The leader of Dacorum Borough Council from 1995 to 1999 was Labour Councillor Julia Coleman. She is employed as an official of Unison, the trade union which represents the majority of council staff. This is an illegal conflict of interest. Every time she chaired a meeting of Dacorum's Policy Committee, she committed an indictable offence (reference R. v Dytham).

Unfortunately, the Police were reluctant to act on this and other offences committed by Dacorum. This may have something to do with the fact that Ms. Coleman is co-habiting with county councillor Ian Laidlaw-Dixon, who is deputy chairman of the Hertfordshire Police Authority, and is also the local Labour Party election agent.

Ms. Coleman, better known for her political correctness as Ms. Coleperson, also chaired the Dacorum Crime Reduction Group.

Four Labour Councillors, former Mayor Mick Young, Bill Killen, Paul Hinson and David Clark, voted with the opposition against the Labour group and caused its attempts to force the closure of Pond Close, an Elderly Persons' Dwelling in Tring, to be defeated. They were punished for this by being de-selected as Labour candidates for the 1999 elections. They resigned the Labour whip and sat as independents for the remainder of the council.
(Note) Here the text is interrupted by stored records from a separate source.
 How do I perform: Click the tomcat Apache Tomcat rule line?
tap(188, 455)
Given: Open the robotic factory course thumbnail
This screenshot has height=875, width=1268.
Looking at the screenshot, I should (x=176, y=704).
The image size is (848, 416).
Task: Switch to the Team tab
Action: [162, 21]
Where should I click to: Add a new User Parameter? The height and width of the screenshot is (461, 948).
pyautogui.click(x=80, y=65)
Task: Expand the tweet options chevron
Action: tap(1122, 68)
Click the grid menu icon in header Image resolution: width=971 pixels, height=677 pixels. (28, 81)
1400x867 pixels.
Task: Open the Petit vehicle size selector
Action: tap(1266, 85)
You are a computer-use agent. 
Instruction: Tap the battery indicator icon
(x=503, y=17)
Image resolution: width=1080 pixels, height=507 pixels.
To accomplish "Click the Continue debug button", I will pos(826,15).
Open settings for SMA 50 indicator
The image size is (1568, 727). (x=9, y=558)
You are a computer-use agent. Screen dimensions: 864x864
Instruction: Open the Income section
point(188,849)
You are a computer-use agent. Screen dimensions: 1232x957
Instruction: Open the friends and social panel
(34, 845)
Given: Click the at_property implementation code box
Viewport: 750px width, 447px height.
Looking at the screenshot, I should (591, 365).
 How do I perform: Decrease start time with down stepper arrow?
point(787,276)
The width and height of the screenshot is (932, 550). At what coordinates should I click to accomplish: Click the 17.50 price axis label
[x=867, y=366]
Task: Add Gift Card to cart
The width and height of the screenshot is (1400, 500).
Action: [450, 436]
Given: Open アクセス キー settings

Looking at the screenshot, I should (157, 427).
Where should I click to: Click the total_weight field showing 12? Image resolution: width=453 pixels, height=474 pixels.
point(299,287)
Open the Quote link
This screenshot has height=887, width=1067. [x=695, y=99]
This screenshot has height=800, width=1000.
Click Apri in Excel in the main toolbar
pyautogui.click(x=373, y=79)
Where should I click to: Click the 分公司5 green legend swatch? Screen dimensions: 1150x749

The Labour Party obtained promotion for Julia Coleman within Unison in return for her not standing for re-election in 1999.

Following the 1999 local elections, the number of Conservative councillors equalled the combined number of Labour and Liberal Democrats. All the independents were defeated. For a while, the Conservatives were able to exercise overall control through the mayor's casting vote. Councillor Lois Blythe, who is either a Blythe spirit or Lois of the Low, depending upon your political leaning, then defected from the Conservatives to Labour. Councillor Tony Mc.Laughlin resigned the Labour whip and now sits as an independent. I hope the reasons for this will shortly be made public. The council was then under no overall control, though the Conservatives were still the largest political group, and Conservative Councillor Andrew Williams remained as council leader.

Two by-elections were caused in November 2000 by the resignation of Councillors John Brooks and Stanley Sharpe, the two Liberal Democrats who represented Berkhamsted West ward. They were replaced by two Conservatives, Carol Green and Ian Reay. Thus the Conservatives now have a small overall majority.

Corruption

The real power remains where it always has - with the senior officers and their wealthy cronies. They run the borough for their own financial benefit, largely unchallenged.

The Government claims that it wants to clean up local authorities, but it passed the Audit Commission Act 1998 which makes it more difficult for people to expose local authority corruption. It prefers to cover up wrongdoing which would be embarrassing for the Labour Party.

Neither the Conservatives nor the Liberal Democrats will break the conspiracy of silence. They must know that there are also rotten councils under their control.

Complainants who fail to get satisfaction from the council are advised to complain to the Local Government Ombudsman. In fact there are six ombudsmen covering the entire country. They are hopelessly under-funded and inadequately equipped to deal with all the complaints about corrupt and incompetent councils all over Britain. They are under no obligation to investigate any of the complaints brought to them, so they investigate only a small proportion, rumoured to be about 6%, and dismiss the rest, either by claiming that the complainant has not suffered sufficient injustice or by finding in the council's favour without investigation.

Even when the ombudsman finds against a council, the council is under no obligation to do as he directs. Both local authorities and the Local Government Ombudsmen are effectively above the law.

It is only through public pressure that the Police, the Government and the political parties will be forced to clean up Dacorum Borough Council. I hope that, by bringing the facts to members of the public, this web site will help to generate such pressure.